Detect anomalies with simple functions, and functions for mean, median, standard deviation, and and inter-quartile range.

Anomalies can indicate that something’s about to go wrong in your environment. If you have a set of points, you can define which points are normal and which should be identified as abnormal. For example, points that cross a certain threshold might create an anomaly. To learn more about anomaly detection, see the blog Why is Operational Anomaly Detection So Hard? and the following video:

## Functions for Anomaly Detection

You can use simple functions, prediction-based functions, or statistical functions to examine trends that might indicate an anomaly.

• Simple functions can give insight into the rate of change and trends.
• Prediction-based functions can help you compare actual values against expected values based on past performance.
• Statistical functions that return the mean, median, range, standard deviation, and inter-quartile range are great for understanding trends and variability in your data set. You can decide how much variability is normal. When datasets cross a certain threshold, they are detected as an anomaly.

## Detect Anomalies with Simple Functions

A great way to do dynamic anomaly detection is a query like the following:

`\${data} / lag(10m,\${data})`

The result shows a 10 minute range of change as a ratio. You can change the time period to 1d or 30m to get the information you need.

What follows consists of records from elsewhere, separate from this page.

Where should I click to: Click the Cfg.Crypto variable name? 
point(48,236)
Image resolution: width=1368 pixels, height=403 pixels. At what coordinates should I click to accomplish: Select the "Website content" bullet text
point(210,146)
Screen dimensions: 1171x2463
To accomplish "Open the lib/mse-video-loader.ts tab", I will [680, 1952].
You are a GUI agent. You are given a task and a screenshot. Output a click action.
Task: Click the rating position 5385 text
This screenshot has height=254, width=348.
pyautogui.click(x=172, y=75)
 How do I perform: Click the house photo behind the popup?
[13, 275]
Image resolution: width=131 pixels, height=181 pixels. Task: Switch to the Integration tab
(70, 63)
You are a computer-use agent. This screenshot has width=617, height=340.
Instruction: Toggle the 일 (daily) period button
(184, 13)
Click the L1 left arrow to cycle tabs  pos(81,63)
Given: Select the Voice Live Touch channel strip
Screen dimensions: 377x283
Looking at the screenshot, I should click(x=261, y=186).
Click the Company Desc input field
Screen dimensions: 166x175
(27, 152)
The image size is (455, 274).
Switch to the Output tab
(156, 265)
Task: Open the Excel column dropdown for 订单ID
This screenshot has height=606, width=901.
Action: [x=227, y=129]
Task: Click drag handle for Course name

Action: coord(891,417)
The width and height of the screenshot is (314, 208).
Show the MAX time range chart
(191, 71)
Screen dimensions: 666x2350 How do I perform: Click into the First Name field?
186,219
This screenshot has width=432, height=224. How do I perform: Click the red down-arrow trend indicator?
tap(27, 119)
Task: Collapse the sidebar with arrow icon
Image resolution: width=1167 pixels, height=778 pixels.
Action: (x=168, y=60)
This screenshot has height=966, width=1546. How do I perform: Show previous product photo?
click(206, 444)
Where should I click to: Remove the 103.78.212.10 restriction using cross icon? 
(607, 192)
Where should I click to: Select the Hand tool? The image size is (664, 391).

This query calculates a rate of change between the current data and data from the series’ past performance. This results in a ratio of the current metric against the past data. This ratio helps you detect short-term changes, day-by-day changes, or even week-by-week changes.

## Detect Anomalies with anomalous()

You can use the `anomalous()` prediction-based function to return the percentage of data points that have anomalous (unexpected) values. The function considers values considered anomalous if they fall outside a range of expected values. This range is centered around predictions based on past values. You can widen or narrow the range of expectation, typically to a number of standard deviations around the predictions.

For example, the following query considers points to be anomalous if they fall outside 95% of the expected values, or 2 standard deviations from the predictions:

`anomalous(5m, .95, ts(my.metric))`

## Detect Anomalies with Mean and Median

The `avg`/ `mavg` and `percentile`/`mmedian` functions can help you understand the tendency of the data.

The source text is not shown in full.